Answer:
The energy that can be stored in the capacitor is 239 nJ
Explanation:
We first calculate the capacitance of each material. Let C₁ be the capacitance of pyrex glass and C₂ be the capacitance of polystyrene.

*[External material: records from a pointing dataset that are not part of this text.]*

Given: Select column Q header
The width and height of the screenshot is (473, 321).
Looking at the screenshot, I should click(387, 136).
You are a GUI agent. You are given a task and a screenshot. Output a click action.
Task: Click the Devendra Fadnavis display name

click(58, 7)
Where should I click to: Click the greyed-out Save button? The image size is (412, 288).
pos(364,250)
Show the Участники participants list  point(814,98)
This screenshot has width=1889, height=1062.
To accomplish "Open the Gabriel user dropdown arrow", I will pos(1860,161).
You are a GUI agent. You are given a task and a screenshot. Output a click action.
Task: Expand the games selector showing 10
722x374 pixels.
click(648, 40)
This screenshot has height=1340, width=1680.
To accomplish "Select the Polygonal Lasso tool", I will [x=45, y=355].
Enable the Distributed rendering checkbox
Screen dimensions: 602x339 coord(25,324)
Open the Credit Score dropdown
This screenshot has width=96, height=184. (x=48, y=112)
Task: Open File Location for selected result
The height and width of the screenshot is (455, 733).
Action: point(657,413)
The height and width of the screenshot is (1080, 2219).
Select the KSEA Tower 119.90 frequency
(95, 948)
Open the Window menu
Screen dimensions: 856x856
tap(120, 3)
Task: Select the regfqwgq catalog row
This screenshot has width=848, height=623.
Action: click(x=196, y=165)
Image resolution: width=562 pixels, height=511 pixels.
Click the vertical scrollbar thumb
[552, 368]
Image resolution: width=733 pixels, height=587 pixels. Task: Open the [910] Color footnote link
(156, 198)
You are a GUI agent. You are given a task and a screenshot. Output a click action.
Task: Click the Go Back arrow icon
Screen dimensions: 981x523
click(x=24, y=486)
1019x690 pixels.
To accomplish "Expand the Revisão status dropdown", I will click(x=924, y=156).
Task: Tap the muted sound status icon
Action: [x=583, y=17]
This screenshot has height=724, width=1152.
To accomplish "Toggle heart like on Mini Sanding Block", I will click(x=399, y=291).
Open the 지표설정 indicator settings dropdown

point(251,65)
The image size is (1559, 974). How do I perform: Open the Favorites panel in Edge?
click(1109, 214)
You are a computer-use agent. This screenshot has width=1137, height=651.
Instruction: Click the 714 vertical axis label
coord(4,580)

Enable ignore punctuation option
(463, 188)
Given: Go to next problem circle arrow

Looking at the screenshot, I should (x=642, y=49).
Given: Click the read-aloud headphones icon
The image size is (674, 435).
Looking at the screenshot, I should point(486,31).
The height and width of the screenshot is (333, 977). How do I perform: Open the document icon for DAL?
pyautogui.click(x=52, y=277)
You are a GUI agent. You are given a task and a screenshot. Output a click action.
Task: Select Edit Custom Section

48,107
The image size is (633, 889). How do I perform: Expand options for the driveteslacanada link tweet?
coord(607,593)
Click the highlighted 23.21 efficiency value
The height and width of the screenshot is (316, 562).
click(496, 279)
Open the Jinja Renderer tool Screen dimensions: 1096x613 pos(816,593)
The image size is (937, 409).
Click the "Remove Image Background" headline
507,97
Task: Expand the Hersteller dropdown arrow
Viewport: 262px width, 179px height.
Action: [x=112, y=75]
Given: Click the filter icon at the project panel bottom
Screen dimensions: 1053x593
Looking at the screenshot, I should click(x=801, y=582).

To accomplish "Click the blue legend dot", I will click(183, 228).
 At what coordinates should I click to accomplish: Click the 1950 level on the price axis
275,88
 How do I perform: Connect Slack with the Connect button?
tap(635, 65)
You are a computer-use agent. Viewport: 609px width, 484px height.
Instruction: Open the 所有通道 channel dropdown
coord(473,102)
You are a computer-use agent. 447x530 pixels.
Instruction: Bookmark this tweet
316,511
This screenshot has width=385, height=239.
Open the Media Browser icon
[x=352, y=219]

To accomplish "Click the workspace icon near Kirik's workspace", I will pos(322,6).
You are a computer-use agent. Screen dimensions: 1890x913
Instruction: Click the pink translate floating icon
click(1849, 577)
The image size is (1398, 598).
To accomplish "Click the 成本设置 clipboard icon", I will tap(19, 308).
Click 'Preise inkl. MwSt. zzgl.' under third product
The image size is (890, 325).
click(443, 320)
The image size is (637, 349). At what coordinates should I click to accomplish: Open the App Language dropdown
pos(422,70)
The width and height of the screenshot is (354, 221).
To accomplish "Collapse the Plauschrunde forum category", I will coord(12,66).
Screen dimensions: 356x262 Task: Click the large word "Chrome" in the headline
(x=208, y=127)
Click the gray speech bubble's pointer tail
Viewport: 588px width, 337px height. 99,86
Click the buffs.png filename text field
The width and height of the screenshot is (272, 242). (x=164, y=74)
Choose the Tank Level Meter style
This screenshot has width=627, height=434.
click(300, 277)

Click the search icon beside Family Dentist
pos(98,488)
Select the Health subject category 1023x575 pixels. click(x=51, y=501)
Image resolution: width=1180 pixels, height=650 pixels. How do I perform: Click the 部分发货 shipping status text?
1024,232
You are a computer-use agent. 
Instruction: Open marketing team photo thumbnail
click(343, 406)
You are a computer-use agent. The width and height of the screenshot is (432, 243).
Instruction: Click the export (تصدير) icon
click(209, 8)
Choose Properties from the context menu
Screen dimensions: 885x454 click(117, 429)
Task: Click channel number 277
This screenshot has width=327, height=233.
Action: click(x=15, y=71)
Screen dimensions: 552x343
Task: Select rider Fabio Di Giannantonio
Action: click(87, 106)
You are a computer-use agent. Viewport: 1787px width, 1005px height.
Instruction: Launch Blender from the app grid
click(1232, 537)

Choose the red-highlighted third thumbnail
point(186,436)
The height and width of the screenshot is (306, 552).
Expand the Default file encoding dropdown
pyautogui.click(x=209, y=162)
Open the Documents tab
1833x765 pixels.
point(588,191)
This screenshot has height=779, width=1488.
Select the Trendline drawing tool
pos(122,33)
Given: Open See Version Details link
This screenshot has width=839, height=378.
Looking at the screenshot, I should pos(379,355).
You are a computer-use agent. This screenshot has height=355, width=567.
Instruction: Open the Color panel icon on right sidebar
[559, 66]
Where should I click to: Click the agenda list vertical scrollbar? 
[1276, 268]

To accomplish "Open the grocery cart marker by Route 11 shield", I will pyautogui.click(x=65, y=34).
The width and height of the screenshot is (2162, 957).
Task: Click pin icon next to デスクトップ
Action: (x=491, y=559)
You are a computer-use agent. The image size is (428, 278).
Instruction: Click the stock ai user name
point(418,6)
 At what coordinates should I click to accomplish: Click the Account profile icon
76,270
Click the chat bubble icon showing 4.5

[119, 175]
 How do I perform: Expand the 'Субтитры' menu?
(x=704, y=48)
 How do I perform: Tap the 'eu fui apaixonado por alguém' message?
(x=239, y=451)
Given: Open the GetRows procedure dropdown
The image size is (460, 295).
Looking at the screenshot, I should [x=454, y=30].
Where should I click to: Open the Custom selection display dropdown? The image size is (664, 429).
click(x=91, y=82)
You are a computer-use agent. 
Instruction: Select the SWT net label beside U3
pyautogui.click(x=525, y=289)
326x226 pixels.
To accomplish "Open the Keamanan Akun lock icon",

C₁ = κ₁ε₀A/d where κ₁ = dielectric constant of pyrex glass = 5, A = area of plates = L² where L = length of square plate = 7.40 cm = 7.40 × 10⁻² m and d = thickness of pyrex slab = 1.60 mm = 1.60 × 10⁻³ m and ε₀ = permittivity of free space = 8.854 × 10⁻¹² F/m
C₁ = κ₁ε₀A/d = κ₁ε₀L²/d = 5 × 8.854 × 10⁻¹² F/m × (7.40 × 10⁻² m)²/1.60 × 10⁻³ m = 2424.2252/1.60 × 10⁻¹¹ F = 1515.14 × 10⁻¹¹ F = 15.2 × 10⁻⁹ F = 15.2 nF
C₂ = κ₂ε₀A/d where κ₂ = dielectric constant of polystyrene = 3, A = area of plates = L² where L = length of square plate = 7.40 cm = 7.40 × 10⁻² m and d = thickness of polystyrene slab = 1.60 mm = 1.60 × 10⁻³ m and ε₀ = permittivity of free space = 8.854 × 10⁻¹² F/m
C₁ = κ₁ε₀A/d = κ₁ε₀L²/d = 3 × 8.854 × 10⁻¹² F/m × (7.40 × 10⁻² m)²/1.60 × 10⁻³ m = 1454.5351/1.60 × 10⁻¹¹ F = 909.08 × 10⁻¹¹ F = 9.09 × 10⁻⁹ F = 9.09 nF
Since the capacitors are in series, we find their effective capacitance C from
1/C = 1/C₁ + 1/C₂
C = C₁C₂/(C₁ + C₂)
= 15.2 × 10⁻⁹ F × 9.09 × 10⁻⁹ F/(15.2 × 10⁻⁹ F + 9.09 × 10⁻⁹ F)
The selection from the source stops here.